Rather than approaching the design work with the usual screen based tools, we decided to express the values of Kensington Market using a very different technology, letterpress printing.
A selection of beautiful letterpress typefaces expresses the variety of the businesses that make the Market what it is, in five carefully selected colours. The result is an identity that is a respectful and integrated part of the community it helps to define. It’s another example of what we call Marketing with Meaning.
It was not received well. And, as it turns out, it was a mistake.

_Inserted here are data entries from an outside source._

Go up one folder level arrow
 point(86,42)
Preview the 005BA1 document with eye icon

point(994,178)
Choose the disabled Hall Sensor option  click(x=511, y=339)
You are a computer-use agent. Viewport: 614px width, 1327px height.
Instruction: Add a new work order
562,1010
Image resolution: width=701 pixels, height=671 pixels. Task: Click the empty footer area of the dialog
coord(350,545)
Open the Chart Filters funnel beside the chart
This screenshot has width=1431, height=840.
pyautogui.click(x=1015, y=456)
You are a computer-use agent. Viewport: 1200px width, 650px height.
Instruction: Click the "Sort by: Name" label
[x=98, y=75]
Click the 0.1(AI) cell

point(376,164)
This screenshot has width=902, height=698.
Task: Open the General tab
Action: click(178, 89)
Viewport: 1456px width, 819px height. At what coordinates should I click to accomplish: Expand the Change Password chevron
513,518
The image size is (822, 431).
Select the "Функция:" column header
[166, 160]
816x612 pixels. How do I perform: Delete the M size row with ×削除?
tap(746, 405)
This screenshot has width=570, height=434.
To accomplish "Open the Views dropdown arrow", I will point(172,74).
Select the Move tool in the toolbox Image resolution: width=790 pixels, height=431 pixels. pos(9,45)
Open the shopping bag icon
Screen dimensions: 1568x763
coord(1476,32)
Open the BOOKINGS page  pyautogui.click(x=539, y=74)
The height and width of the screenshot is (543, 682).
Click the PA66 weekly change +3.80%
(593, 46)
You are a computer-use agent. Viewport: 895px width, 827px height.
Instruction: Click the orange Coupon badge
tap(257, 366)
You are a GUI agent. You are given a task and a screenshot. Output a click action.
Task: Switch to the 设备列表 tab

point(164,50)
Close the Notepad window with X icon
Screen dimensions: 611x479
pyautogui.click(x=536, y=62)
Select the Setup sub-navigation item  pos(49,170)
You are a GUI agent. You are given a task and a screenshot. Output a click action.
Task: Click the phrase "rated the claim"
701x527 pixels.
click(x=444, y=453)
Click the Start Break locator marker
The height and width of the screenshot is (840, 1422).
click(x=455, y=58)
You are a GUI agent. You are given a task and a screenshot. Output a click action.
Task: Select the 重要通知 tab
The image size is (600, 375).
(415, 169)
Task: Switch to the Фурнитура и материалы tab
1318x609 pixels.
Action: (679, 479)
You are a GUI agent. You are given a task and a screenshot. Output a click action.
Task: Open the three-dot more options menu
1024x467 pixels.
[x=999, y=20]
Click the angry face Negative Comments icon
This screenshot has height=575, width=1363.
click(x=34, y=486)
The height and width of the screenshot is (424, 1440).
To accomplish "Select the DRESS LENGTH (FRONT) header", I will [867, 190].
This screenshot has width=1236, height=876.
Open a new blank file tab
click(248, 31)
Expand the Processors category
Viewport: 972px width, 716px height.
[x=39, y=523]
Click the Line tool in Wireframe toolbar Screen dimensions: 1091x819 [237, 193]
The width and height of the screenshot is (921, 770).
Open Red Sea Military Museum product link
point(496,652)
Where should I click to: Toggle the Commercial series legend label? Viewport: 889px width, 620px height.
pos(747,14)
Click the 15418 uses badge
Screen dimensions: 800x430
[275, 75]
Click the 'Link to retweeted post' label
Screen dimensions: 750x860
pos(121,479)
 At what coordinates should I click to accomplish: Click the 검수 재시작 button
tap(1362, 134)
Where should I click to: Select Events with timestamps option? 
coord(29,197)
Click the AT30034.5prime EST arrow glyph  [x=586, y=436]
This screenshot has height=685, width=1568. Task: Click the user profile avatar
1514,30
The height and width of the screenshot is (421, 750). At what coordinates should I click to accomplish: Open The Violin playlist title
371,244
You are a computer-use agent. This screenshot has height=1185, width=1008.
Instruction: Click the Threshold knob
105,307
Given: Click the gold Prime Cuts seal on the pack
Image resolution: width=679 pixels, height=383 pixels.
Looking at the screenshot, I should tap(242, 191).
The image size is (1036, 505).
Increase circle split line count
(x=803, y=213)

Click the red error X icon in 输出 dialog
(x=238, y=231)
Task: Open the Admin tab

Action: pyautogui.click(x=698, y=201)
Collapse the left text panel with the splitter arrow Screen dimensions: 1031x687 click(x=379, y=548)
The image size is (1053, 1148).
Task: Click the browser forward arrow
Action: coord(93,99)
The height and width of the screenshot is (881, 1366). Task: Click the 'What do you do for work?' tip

“It was just one of those fuck-ups on our part where it shouldn’t have gone out, but it did,” Andreas Duess, a partner at fisheye, tells The Grid. Who fisheye actually designed logos for was the neighbourhood’s Business Improvement Area (or BIA), and the ones that the marketing company published on Friday morning were not only unfinished, they weren’t supposed to have been released yet at all. Shortly before 11 a.m. Friday, fisheye updated the blog post with several different-coloured versions of the Kensington Market BIA’s new logo that the BIA’s board had approved:

“The reason it’s all these different [type]faces,” explains Duess, “is because Kensington is made up of all these different businesses and different histories and different stories.” (One of those businesses is fisheye, who are headquartered in the thick of the market near Augusta and Oxford streets.) Commenters weren’t buying it, though: one wrote that “this looks like a logo for a farmer’s market at Sherway Gardens.” Another: “This is bad and you should feel bad.”
“We were expecting opinions, because everybody in Kensington’s got one, and that’s not a bad thing,” says Duess, who’s taken to inviting the people criticizing the logo online out for coffee to “address the criticism,” as he puts it. “The subcontext was: ‘Let’s see if you’re prepared to back up your words face-to-face rather than spouting off in social media.’…We’ll listen to you, and maybe we’ll make changes. Maybe we didn’t have the right answer. Who knows? If, like, 50,000 people say ‘you suck,’ then I’m not gonna say, ‘Boo, you’re all crap.’ I’m more than happy to listen.”
You’ve got until early July—that’s when the logo was supposed to be officially released, according to Yvonne Bambrick, coordinator of the Kensington Market BIA, and when it’ll likely start appearing on posters around the neighbourhood for Market Sundays.